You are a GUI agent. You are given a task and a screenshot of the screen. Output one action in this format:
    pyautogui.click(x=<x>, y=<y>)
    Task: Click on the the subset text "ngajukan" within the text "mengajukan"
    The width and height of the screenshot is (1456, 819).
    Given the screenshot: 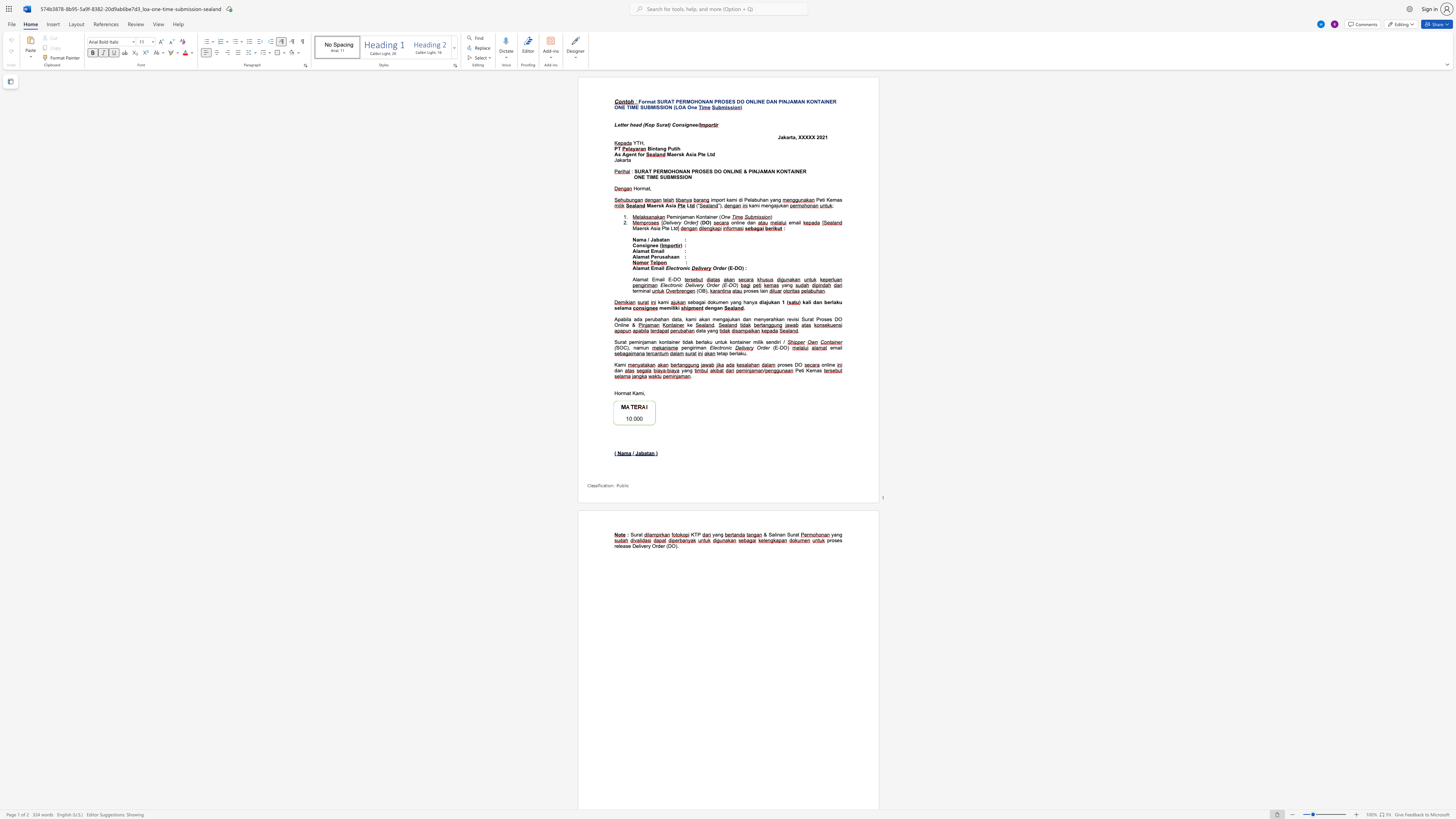 What is the action you would take?
    pyautogui.click(x=767, y=205)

▶ Exercise objective:
Copy the records from their beginning through the line that contains "Task: Click on", replacing "Output" with "Return" and changing nothing else. Give only those lines.

▶ Task answer:
You are a GUI agent. You are given a task and a screenshot of the screen. Return one action in this format:
    pyautogui.click(x=<x>, y=<y>)
    Task: Click on the the subset text "ngajukan" within the text "mengajukan"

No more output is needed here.